### Texte fourni

La Banque du Canada et la stabilité financière
Je suis très heureux d'être à Montréal aujourd'hui. Le mois dernier, lorsque j'ai pris la parole en public pour la première fois comme gouverneur, j'ai parlé de la contribution que la Banque du Canada apporte à la bonne tenue de l'économie. Cette contribution, c'est le maintien de l'inflation à un niveau bas, stable et prévisible. J'ai aussi souligné combien il est important d'entretenir un dialogue franc avec les marchés financiers et le public. Cela est nécessaire si nous voulons formuler et mener une politique monétaire efficace, tout spécialement en période de grande incertitude.
Bien sûr, la stabilité monétaire qu'engendre un bas taux d'inflation est essentielle à la bonne tenue de l'économie. Mais, pour bien fonctionner, celle-ci a besoin aussi d'un système financier efficient et stable. Et avec l'interdépendance grandissante au sein de l'économie mondiale, il est encore plus important que tous les pays appliquent de saines politiques macroéconomiques et disposent de systèmes financiers robustes.
J'aimerais discuter avec vous aujourd'hui de la contribution de la Banque à la stabilité financière, au pays et à l'étranger. Je dirai également quelques mots sur la conjoncture économique.
L'ouverture du Canada sur le monde
Une économie ouverte comme la nôtre est très sensible à ce qui se passe ailleurs dans le monde. C'est pourquoi le Canada s'intéresse de très près à la santé et à la solidité de l'environnement international.

######
### Jeu de données

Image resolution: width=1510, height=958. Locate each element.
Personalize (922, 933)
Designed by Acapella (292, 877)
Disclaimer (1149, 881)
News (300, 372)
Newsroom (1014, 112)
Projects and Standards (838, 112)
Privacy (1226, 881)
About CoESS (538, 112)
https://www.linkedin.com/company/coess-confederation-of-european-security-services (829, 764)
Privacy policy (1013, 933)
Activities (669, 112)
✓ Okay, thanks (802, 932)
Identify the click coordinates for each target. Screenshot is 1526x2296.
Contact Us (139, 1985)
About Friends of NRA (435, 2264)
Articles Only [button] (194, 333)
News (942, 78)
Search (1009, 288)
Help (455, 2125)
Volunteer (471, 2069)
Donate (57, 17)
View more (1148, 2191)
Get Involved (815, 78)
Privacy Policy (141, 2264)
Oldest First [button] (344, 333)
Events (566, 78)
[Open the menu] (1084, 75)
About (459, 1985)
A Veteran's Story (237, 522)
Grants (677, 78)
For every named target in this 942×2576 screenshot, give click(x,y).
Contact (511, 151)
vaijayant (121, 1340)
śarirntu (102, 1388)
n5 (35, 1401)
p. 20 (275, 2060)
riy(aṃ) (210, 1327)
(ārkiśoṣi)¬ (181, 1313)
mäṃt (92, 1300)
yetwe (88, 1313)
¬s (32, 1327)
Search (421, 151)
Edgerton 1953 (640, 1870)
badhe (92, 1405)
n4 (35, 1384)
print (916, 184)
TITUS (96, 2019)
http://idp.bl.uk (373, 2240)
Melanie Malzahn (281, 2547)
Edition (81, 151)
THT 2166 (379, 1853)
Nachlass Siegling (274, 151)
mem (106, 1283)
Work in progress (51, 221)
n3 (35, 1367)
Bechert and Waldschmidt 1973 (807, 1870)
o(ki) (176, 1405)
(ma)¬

######

• [Objectif visé]
Quels sont tous les qualificatifs que le texte sur la Banque du Canada et la stabilité financière applique au niveau auquel l'inflation doit être maintenue ?

• [Solution proposée]
- bas
- stable
- prévisible